== GOAL OF THE EXERCISE ==
Start at the first line of the material. Repeat each line exactly through the one containing "[button] (1242, 16)", then stop.

== GIVEN ENTRIES ==
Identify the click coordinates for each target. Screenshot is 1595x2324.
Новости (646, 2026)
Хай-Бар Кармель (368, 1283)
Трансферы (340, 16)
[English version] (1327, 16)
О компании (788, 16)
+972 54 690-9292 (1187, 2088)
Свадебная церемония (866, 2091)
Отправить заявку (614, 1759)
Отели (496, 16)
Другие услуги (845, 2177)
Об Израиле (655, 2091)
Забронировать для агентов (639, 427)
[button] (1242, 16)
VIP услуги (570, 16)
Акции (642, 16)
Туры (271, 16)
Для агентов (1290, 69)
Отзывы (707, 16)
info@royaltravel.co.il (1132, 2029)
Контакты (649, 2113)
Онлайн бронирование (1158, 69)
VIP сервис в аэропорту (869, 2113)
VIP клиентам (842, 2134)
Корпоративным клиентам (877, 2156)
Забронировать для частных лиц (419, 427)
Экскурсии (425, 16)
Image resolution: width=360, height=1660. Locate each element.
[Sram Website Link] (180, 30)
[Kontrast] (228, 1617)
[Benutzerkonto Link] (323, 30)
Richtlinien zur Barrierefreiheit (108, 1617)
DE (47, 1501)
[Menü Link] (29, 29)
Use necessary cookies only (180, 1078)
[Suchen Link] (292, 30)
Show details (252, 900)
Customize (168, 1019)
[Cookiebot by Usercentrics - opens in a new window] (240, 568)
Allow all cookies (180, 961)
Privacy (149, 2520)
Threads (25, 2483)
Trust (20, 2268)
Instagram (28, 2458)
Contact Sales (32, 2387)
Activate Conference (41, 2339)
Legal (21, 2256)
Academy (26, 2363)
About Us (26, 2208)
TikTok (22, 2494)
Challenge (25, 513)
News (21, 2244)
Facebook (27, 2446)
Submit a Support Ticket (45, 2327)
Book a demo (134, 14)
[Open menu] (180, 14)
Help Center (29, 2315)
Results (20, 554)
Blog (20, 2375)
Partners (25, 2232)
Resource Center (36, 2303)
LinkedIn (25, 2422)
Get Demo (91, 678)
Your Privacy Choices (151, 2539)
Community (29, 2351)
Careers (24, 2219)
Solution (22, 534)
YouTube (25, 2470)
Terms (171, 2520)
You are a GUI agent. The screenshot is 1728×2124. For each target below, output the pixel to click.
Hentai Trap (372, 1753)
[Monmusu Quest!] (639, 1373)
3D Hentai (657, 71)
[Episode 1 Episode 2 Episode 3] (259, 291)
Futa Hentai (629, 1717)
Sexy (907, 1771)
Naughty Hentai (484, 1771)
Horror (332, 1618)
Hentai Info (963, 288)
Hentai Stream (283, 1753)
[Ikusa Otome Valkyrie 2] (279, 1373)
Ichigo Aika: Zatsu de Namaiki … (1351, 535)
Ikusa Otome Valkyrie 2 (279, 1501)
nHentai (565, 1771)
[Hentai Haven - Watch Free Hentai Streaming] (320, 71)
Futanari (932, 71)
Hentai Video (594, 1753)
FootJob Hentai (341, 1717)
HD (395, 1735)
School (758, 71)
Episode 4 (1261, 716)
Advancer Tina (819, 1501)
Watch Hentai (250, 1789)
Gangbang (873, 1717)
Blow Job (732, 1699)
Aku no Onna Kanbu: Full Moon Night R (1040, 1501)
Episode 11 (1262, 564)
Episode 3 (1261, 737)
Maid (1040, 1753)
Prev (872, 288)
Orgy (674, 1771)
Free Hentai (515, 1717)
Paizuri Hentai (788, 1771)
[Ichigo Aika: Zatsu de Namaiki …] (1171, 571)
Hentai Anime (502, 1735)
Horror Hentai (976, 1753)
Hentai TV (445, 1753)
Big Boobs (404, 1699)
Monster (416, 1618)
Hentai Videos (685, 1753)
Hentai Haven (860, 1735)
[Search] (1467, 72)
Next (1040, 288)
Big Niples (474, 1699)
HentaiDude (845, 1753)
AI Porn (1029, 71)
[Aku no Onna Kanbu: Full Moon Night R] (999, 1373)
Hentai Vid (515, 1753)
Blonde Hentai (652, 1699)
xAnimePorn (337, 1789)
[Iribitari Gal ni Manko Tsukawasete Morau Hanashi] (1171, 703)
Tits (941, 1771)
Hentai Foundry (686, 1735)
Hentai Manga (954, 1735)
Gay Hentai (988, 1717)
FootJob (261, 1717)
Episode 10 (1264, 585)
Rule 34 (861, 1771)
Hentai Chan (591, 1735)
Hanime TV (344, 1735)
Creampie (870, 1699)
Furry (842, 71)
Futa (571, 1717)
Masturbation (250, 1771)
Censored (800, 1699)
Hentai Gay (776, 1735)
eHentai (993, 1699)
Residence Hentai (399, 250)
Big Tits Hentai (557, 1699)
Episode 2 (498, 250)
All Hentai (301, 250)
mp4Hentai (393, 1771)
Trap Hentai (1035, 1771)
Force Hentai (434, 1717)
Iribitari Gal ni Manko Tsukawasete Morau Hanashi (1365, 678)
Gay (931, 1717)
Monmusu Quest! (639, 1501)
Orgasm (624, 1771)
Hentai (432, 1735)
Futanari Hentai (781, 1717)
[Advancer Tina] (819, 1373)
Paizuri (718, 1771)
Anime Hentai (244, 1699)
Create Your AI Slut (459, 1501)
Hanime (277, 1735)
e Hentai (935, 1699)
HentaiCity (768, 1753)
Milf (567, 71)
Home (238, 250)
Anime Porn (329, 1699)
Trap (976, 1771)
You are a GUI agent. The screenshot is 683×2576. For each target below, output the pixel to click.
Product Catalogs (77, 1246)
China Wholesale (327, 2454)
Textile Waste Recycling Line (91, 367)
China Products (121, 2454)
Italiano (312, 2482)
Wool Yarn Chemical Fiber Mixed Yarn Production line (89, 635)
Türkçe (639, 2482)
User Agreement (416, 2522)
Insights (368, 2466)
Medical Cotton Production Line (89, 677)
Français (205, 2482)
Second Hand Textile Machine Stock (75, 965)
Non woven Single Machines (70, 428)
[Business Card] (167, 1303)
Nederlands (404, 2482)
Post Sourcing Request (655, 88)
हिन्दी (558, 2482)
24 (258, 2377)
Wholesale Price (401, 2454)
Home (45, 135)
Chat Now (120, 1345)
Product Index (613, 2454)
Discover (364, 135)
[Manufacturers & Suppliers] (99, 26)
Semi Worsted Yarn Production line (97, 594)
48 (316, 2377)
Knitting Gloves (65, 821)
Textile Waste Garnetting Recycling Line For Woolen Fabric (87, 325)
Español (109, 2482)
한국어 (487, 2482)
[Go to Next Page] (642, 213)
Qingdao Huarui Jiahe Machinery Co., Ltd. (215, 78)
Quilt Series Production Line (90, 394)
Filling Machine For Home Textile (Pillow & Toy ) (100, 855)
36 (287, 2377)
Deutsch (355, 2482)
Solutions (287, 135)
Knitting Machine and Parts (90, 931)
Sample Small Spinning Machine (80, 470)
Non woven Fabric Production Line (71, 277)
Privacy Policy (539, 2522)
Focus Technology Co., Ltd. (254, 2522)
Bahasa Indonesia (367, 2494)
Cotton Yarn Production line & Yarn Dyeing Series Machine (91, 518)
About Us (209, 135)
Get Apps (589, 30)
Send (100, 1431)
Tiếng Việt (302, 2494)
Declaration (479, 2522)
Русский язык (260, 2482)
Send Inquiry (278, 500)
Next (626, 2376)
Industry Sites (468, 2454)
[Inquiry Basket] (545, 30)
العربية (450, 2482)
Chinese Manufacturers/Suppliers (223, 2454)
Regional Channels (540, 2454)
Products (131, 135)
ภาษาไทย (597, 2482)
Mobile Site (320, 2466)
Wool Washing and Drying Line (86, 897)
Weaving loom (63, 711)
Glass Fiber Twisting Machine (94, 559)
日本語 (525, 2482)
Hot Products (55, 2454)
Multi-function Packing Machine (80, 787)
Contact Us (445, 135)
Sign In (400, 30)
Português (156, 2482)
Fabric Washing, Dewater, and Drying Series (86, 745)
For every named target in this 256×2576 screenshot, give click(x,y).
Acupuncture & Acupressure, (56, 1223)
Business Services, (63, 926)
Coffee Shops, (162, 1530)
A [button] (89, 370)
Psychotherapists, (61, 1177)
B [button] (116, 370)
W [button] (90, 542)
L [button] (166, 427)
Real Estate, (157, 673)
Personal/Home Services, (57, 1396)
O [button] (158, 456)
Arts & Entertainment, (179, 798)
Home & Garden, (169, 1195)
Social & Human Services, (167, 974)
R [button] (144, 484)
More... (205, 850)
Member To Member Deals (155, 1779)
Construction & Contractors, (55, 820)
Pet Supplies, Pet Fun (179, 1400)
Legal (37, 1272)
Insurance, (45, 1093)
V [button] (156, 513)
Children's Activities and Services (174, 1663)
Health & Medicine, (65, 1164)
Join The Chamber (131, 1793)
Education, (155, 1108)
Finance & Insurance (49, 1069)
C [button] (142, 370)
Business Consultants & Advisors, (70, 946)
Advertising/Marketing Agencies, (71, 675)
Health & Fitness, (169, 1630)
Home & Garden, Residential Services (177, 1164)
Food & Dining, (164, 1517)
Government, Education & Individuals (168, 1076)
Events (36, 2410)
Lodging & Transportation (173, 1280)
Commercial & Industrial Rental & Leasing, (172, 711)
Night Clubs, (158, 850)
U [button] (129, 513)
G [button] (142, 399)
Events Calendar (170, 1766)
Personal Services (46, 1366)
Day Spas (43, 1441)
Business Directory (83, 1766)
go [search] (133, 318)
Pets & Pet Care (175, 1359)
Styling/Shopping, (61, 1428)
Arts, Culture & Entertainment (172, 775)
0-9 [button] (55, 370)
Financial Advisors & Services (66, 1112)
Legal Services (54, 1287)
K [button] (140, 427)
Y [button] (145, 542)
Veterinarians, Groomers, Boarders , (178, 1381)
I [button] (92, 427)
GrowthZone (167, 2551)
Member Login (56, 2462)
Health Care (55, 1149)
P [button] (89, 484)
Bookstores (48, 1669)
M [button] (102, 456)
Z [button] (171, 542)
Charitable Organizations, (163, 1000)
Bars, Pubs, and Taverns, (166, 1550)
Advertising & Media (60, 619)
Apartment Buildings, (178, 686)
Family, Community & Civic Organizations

== ANSWER ==
Identify the click coordinates for each target. Screenshot is 1595x2324.
Новости (646, 2026)
Хай-Бар Кармель (368, 1283)
Трансферы (340, 16)
[English version] (1327, 16)
О компании (788, 16)
+972 54 690-9292 (1187, 2088)
Свадебная церемония (866, 2091)
Отправить заявку (614, 1759)
Отели (496, 16)
Другие услуги (845, 2177)
Об Израиле (655, 2091)
Забронировать для агентов (639, 427)
[button] (1242, 16)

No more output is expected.